Additionally, Argonne researchers are developing methods to mine time series data—data collected at successive, known time intervals—to provide another means of detecting cyberattacks. When a system is attacked, there is often a sudden behavioral change in the time series data received by the system. So-called change-point detection algorithms can use historical and current data to pinpoint the exact time such a drastic change occurred.
"This notifies us about some sort of anomalous behavior so that we can take a closer look," said Madireddy.
Maintaining security and functionality
In addition to its cybersecurity research programs, Argonne is home to a Cybersecurity Program Office (CSPO) utilizing machine learning to protect the laboratory's digital information. For example, computer scientists in CSPO are developing machine learning algorithms to create a more flexible password protection protocol.

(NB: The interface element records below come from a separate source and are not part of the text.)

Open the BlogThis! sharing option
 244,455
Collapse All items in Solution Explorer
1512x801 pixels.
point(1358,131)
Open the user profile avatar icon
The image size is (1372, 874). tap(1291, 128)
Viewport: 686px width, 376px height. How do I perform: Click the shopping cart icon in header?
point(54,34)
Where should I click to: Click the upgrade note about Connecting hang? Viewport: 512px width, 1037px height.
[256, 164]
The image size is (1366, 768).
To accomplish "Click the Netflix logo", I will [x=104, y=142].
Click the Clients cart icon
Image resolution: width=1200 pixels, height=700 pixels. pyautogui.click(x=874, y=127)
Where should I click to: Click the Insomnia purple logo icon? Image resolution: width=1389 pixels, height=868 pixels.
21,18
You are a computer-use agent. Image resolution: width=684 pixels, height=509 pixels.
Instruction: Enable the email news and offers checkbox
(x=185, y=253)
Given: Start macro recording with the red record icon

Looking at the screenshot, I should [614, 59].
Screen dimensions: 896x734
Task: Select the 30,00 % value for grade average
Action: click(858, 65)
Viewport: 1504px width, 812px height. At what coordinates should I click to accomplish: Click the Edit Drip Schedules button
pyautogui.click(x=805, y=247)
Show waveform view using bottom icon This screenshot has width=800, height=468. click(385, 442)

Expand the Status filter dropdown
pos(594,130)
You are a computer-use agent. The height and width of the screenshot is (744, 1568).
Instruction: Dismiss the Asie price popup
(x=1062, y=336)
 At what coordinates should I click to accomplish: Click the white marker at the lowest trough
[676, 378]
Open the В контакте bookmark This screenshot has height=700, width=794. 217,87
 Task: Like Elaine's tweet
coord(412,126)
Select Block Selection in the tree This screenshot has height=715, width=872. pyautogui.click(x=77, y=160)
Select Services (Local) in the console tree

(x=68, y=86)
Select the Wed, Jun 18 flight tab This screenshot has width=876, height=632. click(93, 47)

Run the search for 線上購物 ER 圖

"We want to prevent false positives with regard to threat detection, so when someone logs in, we are steering away from the rigid protocol of allowing three tries before they are locked out," said Deputy Chief Information Security Officer Matt Kwiatkowski. "Instead, we can train computers to learn patterns of how people log in to our networks, such as their location and the time at which they are logging in, to make the protocol more flexible for employees, while also keeping the network secure."
The Cybersecurity Program Office is also developing machine learning algorithms as a cost-saving measure. For example, institutions typically pay third-party services to categorize different websites as informational, governmental, or social media. The team is trying to use machine learning to recognize patterns in website features in order to categorize them on their own.
Argonne's cybersecurity research, along with the organization's strong information security culture, keep the laboratory on the cutting edge, Kwiatkowski said.
"Our employees recognize the need for security, and they take it seriously," he said. "If a security measure hinders their work, we try to find creative ways to maintain security and functionality. It's about being responsive to our people, being adaptable and always exploring new ways of doing things as the world of cybersecurity continues to rapidly evolve."
Every DOE national laboratory has an operational cybersecurity arm that focuses on protecting itself from cyberattacks. Some of the other laboratories focus on analyzing current threats and where they come from, while others focus on protecting the nation's power infrastructure. Argonne is one of the national laboratories that also has a robust cybersecurity research arm.